> **WRITTEN INSTRUCTION 1**
Rewrite the passage about Japan, starting at "Visitors to Japan" and ending at "a favorite book.", with "advertisements" in place of "commercials".
> **WRITTEN INSTRUCTION 2**
Answer these questions using the passage about Japan:
(a) How many hours long is the standard course?
(b) Who teaches the etiquette classes?
(c) What product appears at the end of the commercial based on Tom Sawyer?

The standard course is sixty hours long, and includes both physical and social instruction. The physical aspects are probably similar to what might be found in the US: posture, poise, personal grooming, diet advice; the teacher, Susan Holder, is a half-Japanese, half-American model. The other half of the course consists of etiquette classes taught by a Polish émigrée. Although American audiences may find it odd that middle-class Japanese are learning about table settings that are so elaborate they might only be found at dinners of state, the rituals of Western table setting are not unlike the classic Japanese tea ceremony. The same precision, care, and emphasis on procedure that is found in the tea ceremony can be seen in the film. This is the preferred Japanese way of learning: an authoritative teacher, or sensei, and a lot of details to memorize. The information is new, but the cultural style is the same.
Visitors to Japan often remark that the commercials (or CMs, as they are known there) are usually more interesting than the regular TV programs. Certainly Japanese commercials are among the world's most creative, partly because the directors, who have more creative freedom than their American counterparts, are able to downplay the actual product in favor of creating a mood and leaving the viewer with a specific feeling. (American companies get nervous if their product is not mentioned frequently during a 30-second spot.) For example, the commercial based on Tom Sawyer shown in the documentary only gets around to the product (an instant noodle soup) at the very end; the rest of the time it is content to create a feeling of adventure among its youthful target audience, and to trigger positive responses by reminding them of a favorite book.

> **RECORDED INFORMATION**
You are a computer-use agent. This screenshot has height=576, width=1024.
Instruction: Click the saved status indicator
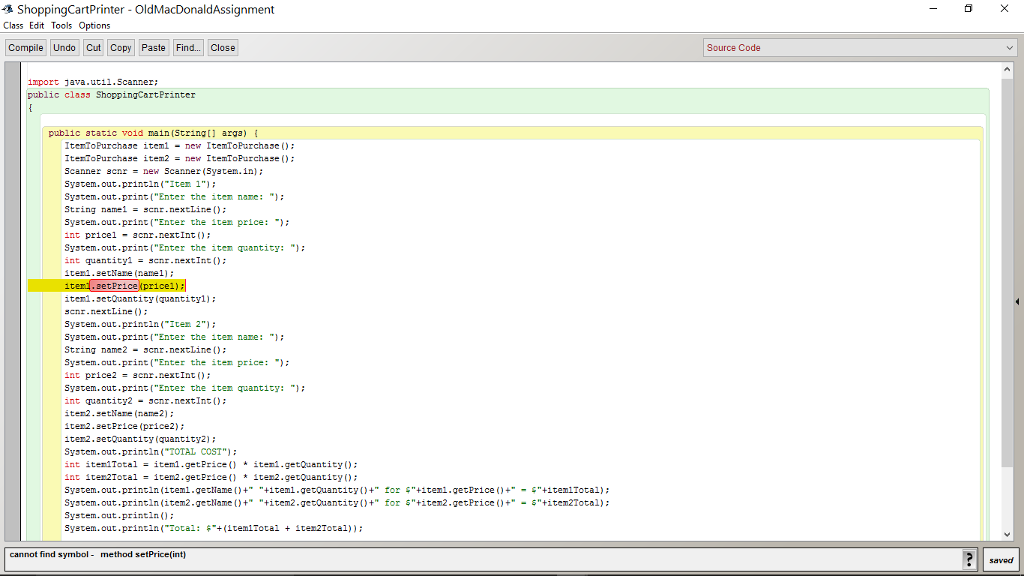point(1001,560)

> **CORRECT ANSWER 1**
Visitors to Japan often remark that the advertisements (or CMs, as they are known there) are usually more interesting than the regular TV programs. Certainly Japanese advertisements are among the world's most creative, partly because the directors, who have more creative freedom than their American counterparts, are able to downplay the actual product in favor of creating a mood and leaving the viewer with a specific feeling. (American companies get nervous if their product is not mentioned frequently during a 30-second spot.) For example, the commercial based on Tom Sawyer shown in the documentary only gets around to the product (an instant noodle soup) at the very end; the rest of the time it is content to create a feeling of adventure among its youthful target audience, and to trigger positive responses by reminding them of a favorite book.

> **CORRECT ANSWER 2**
(a) Sixty hours.
(b) A Polish émigrée.
(c) An instant noodle soup.